There is still a gap in awareness of the harmful effects of healthcare on the environment. Therefore, Switzerland Innovation Park Basel Area in collaboration with DayOne – Healthcare Innovation, organized a panel discussion on net zero healthcare within the Open Mic Next in Health series in July 2022 in Basel.

The panelists were brainstorming about what to do to move from words to action. The moderator, Rob Scott, Global Head of Product & Network Novartis Biome,  put on boxing gloves to emphasize the battle for our future.

The common understanding of the panelists was that we are all in this boxing ring together. We must fight for our future and take steps to drive the greater change in the industry.

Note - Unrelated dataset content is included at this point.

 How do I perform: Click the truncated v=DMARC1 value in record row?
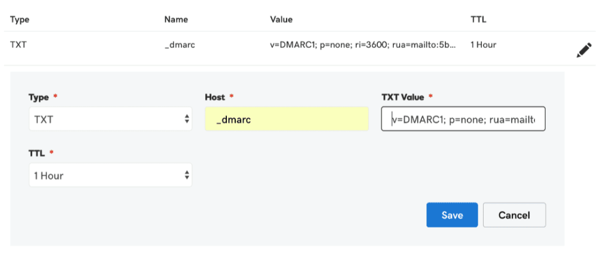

Here are the key takeaways from the debate:

  • Let’s replace “net zero” with “net positive.” According to Hanns-Christian Mahler, CEO of ten23 health, sustainability must be at the center of all actions for the healthcare business to thrive. “We should do business in a sustainable way because it is the best way to do business”.
  • Taking climate actions by individuals needs incentivization. Leaders in the healthcare and pharma industry are those who can motivate and inspire individuals to change their behavior. When the net zero approaches become the DNA of every healthcare organization, people will get engaged. If not, even the best policies won’t help.
  • Healthcare needs a profound shift to become more transparent. Lack of data and monitoring of processes hinder eco-friendly actions. For example, if the net emission in the delivery chain is not measured, it’s impossible to make climate-friendly decisions.
  • It’s about creating a new culture and awareness.We have to build sustainable, efficient, waste-free healthcare to achieve the net zero goals. This needs rethinking how we deliver healthcare across the value chain.
  • There is no time to wait. We need radical innovation. Some advancements in terms of better efficiency should be adopted from other industries. “We need a cultural transformation. We need quality indicators, cost-effectiveness that favors value-based medicine,” said Christian Abshagen, Head of Sustainability at University Hospital Basel. If we focus on value, not volume, healthcare will become more sustainable.
  • We must reduce waste in healthcare to address inequality. 2 billion people don’t have access to basic healthcare. “At the same time, billions of medicines are thrown away for different reasons. So the system doesn’t work and we have to fix the supply chain,” remarked Nazneen Rahman, Founder & CEO YewMaker.
  • “Our health depends on our planet, and there are huge co-benefits between health and environment that we can leverage together,” concluded Christian Abshagen.